In recent years, scientists have used tissue engineering in attempts to create 3D neuronal cultures that emulate the high cell density and connectivity seen in vivo
by using two main approaches to biomaterials: polymer gels and solid porous matrices17–22
. Polymer gels molded to form tubes have been used successfully to provide 2D growth surfaces for peripheral neurons and to protect their processes from the inflammatory response of surrounding scar tissue18,19
. When cast as uniform blocks with cells embedded in them, they have provided supports for 3D cultures of neurospheres (neuronal stem cell aggregates)22
. Polymer gels have not been applied to isolated primary neurons. Moreover, to create layered 3D cultures from polymer gels would require gel microprinting, and it would be difficult to place cells of different types in desired 3D relations to one another.
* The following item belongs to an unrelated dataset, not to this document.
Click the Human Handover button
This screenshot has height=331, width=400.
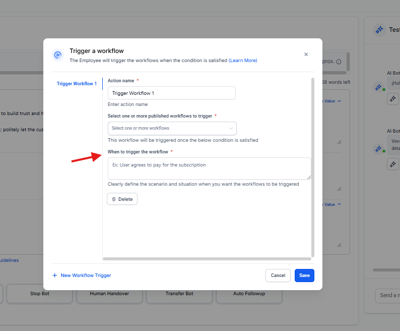click(x=109, y=294)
Although the use of solid porous matrices is attractive because of their rigid mechanical properties20,21
, these matrices have limited porosity, and thus they do not allow for deep cell migration within the matrix. This could be overcome by grinding or slicing the matrix into ‘unit’ modules, but the diversity of size and shape of the particles would be expected to interfere with packing into regular layered arrays.
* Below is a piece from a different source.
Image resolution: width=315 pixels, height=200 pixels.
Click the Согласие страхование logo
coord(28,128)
In contrast to other methods, our approach makes it possible to grow dissociated neurons on moveable surfaces that allow for genetic and mechanical manipulation and assembly into ordered 3D networks. We worked with silica beads that are large enough to provide an adhesion surface for neuronal cell bodies, and for growth and differentiation of axons and dendrites. The neurons can be moved by displacing the beads without disrupting cell adhesion or damaging the delicate processes. They can be transfected before transfer either into culture dishes containing conventional 2D neuronal cultures, with which they form contacts, or in such a way that they spontaneously organize into regular ordered 2D layers. Layers can be added in succession to make 3D hexagonal arrays. Some of the layers can contain beads coated with chemical guidance cues that direct process growth to create synaptic layers. Finally, the ability to combine groups of cells that are differentially transfected makes it possible to express light-gated channels exclusively in one layer of neurons and use functional imaging to determine the development of functional connections between the light-activated layer and other neuronal layers. These properties of the colloid method make it possible to do what the earlier methods could not, namely, to build artificial layered networks out of genetically modified cells, under conditions that provide for cell densities that approach those found in the brain, and allowing synaptic connections to be formed and their spatial distribution and strength to be assessed.
Our method should pave the way for studying synapse formation and modification in the context of specific molecular interactions, chemical cues and activity patterns in designed 3D networks. Because the approach is amenable to long-term culture, it affords a unique system for cell-based assays of neurally targeted drugs and could prove useful for developmental studies of interactions between neurons in a controlled environment.